As we have prepared the _trainQ_ and _testQ_ with learned phrases and tokens from `Part 2: Phrase Learning`, we retrieve the datasets here for the further process.

_trainQ_ contains 5,153 training examples and _testQ_ contains 1,735 test examples. Also, there are 103 unique answer classes in both datasets.

In [2]:
workfolder = os.environ.get('AZUREML_NATIVE_SHARE_DIRECTORY')

# paths to trainQ and testQ.
trainQ_path = os.path.join(workfolder, 'trainQ_part2')
testQ_path = os.path.join(workfolder, 'testQ_part2')

# load the training and test data.
trainQ = pd.read_csv(trainQ_path, sep='\t', index_col='Id', encoding='latin1')
testQ = pd.read_csv(testQ_path, sep='\t', index_col='Id', encoding='latin1')

## Extract Features

Selecting the right set of features is very critical for the model training. In this section, we show you several feature extraction approaches that proved to yield good performance in the text classification use cases.
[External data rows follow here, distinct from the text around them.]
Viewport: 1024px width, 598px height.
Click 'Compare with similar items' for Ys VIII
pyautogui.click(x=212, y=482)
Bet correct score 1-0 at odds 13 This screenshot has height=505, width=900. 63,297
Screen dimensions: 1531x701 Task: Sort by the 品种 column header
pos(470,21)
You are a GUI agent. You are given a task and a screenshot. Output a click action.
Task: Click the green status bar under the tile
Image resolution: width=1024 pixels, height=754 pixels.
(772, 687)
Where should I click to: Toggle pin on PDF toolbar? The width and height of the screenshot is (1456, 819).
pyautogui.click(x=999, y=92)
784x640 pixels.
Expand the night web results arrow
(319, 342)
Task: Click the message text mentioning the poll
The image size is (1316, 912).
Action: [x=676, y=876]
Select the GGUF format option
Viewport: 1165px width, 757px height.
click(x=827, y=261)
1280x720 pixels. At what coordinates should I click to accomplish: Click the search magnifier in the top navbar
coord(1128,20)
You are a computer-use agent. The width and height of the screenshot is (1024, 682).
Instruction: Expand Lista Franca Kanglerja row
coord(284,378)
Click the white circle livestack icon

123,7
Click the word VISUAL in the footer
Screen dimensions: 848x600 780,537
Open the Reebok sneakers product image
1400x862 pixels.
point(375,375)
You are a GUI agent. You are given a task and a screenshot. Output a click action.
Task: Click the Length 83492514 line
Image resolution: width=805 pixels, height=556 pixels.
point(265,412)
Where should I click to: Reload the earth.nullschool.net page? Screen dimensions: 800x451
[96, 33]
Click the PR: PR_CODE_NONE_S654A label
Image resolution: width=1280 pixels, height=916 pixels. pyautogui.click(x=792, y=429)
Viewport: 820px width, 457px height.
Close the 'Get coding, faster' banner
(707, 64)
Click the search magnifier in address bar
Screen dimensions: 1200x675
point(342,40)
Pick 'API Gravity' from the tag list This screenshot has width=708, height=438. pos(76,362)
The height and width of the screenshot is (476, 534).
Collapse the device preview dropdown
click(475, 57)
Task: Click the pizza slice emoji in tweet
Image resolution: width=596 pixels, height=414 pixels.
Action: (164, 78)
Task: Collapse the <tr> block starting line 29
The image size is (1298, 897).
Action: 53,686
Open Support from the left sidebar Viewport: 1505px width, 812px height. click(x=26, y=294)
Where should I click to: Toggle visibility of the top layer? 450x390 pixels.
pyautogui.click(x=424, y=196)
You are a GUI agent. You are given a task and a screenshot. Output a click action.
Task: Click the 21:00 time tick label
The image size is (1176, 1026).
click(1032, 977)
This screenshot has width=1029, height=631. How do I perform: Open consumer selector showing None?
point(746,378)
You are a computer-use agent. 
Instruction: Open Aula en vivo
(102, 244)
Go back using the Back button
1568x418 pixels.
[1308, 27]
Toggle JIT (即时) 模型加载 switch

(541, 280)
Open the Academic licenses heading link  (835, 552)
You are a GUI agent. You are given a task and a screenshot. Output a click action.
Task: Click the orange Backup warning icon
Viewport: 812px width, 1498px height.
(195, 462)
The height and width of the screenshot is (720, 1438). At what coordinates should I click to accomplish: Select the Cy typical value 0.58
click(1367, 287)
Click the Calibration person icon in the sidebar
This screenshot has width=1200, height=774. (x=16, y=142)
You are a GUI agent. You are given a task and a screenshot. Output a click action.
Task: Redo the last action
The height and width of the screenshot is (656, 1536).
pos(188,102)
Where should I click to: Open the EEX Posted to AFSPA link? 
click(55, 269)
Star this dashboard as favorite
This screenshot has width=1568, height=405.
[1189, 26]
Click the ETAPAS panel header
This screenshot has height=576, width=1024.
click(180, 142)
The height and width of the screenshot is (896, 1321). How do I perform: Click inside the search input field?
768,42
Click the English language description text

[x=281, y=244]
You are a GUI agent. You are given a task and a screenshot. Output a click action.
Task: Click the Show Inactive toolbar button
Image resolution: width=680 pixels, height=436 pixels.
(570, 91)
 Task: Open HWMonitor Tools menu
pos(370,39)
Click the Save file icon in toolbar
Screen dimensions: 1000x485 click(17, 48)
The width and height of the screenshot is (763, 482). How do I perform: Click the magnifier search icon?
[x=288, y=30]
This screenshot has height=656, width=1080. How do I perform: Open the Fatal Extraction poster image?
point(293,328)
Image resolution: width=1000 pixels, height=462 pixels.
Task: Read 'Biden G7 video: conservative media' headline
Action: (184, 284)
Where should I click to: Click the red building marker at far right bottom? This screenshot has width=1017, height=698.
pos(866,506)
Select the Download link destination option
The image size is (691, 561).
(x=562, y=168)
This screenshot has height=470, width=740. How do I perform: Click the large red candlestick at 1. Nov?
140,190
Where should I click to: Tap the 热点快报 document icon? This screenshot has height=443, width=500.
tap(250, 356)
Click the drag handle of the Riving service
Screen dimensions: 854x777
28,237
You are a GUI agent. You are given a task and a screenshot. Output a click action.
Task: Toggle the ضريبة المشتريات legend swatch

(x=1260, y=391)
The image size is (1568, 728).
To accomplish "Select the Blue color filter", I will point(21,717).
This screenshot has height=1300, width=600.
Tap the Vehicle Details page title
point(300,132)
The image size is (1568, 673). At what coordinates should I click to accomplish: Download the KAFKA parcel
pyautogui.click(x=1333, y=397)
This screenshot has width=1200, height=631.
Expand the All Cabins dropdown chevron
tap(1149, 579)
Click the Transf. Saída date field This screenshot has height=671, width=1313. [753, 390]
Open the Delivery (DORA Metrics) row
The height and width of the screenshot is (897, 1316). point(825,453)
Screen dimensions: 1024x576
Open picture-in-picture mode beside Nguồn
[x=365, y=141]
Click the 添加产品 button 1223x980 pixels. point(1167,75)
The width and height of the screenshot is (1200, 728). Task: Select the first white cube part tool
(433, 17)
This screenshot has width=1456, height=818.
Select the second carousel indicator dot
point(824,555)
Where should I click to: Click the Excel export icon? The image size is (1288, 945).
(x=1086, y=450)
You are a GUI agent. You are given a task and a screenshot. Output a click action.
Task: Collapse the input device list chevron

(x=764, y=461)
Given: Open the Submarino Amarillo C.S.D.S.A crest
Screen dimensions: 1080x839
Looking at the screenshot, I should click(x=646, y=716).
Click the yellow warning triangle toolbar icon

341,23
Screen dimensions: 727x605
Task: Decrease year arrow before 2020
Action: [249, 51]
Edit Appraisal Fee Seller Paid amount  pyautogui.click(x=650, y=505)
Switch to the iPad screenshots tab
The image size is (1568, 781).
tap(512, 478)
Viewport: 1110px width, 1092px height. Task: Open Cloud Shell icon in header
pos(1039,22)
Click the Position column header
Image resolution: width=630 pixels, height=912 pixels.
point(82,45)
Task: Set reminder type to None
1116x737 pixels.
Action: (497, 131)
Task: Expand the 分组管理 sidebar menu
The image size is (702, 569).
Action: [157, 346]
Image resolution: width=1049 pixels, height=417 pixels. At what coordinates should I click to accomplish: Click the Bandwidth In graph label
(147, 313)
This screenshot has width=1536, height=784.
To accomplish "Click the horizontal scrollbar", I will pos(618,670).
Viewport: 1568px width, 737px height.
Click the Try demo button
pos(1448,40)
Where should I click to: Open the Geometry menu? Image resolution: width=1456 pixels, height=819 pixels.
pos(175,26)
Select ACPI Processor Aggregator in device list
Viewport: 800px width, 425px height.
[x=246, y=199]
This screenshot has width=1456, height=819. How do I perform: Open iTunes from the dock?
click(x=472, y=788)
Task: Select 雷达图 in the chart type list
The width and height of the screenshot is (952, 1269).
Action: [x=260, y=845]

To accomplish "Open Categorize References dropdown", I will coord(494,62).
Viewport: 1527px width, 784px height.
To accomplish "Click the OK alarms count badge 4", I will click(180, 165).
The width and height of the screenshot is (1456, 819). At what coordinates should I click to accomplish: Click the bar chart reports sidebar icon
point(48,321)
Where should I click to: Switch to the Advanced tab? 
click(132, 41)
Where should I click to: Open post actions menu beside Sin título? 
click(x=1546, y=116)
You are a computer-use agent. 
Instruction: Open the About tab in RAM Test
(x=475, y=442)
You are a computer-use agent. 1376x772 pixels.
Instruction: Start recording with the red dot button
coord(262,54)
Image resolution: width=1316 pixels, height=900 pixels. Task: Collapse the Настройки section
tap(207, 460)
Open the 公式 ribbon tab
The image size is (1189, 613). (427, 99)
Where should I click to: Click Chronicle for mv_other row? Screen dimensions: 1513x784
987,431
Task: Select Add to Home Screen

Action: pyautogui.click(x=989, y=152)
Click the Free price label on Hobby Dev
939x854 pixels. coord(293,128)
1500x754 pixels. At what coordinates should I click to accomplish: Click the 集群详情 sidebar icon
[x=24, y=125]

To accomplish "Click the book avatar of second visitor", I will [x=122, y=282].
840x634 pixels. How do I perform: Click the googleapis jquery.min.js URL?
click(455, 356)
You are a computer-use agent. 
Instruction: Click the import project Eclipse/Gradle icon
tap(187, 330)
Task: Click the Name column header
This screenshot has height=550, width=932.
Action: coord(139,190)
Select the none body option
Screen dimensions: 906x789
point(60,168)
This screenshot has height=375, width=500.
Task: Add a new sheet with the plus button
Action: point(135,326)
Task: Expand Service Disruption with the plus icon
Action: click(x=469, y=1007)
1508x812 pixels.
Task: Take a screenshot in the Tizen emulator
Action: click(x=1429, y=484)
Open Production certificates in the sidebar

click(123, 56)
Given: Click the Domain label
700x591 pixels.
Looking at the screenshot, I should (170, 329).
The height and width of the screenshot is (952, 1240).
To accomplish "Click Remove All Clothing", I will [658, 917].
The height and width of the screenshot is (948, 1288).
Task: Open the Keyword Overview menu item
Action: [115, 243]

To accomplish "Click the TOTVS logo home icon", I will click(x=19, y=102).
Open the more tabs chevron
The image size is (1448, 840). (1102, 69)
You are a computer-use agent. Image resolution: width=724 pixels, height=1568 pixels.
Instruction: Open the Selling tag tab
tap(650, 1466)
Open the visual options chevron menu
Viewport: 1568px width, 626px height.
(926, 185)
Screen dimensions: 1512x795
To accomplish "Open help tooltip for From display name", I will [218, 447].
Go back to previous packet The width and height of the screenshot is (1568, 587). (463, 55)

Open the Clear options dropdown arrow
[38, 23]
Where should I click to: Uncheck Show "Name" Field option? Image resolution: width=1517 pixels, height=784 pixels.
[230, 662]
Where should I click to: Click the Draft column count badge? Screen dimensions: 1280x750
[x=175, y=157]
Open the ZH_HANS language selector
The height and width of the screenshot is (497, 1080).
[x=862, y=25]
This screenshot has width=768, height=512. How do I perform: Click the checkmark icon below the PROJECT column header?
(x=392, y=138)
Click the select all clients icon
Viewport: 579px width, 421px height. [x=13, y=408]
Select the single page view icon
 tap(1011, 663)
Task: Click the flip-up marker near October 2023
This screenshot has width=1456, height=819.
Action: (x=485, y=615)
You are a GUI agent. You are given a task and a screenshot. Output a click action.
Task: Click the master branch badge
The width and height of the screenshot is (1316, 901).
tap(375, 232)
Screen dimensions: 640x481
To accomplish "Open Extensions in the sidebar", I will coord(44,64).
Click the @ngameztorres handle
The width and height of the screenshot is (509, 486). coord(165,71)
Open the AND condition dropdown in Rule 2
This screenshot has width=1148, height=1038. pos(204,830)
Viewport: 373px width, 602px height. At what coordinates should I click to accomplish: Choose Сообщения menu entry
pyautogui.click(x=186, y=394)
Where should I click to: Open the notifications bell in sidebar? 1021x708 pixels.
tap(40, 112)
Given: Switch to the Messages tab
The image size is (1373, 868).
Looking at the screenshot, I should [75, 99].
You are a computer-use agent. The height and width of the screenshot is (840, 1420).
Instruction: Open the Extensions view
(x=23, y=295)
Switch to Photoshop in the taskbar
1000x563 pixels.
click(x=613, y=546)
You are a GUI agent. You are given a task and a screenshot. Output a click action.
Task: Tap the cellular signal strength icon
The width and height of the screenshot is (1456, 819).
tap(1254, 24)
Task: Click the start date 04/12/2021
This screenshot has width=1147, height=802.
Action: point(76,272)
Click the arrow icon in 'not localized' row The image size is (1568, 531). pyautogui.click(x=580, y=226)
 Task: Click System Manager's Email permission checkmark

### Term Frequency and Inverse Document Frequency (TF-IDF) 

TF-IDF is commonly used as features when training text classification models. 

Each question `d` is typically represented by a feature vector `x` that represents the contents of `d`. Because different questions may have different lengths, it can be useful to apply L1 normalization on the feature vector `x`. Therefore, a normalized `Term Frequency` matrix can be obtained based on the following formula.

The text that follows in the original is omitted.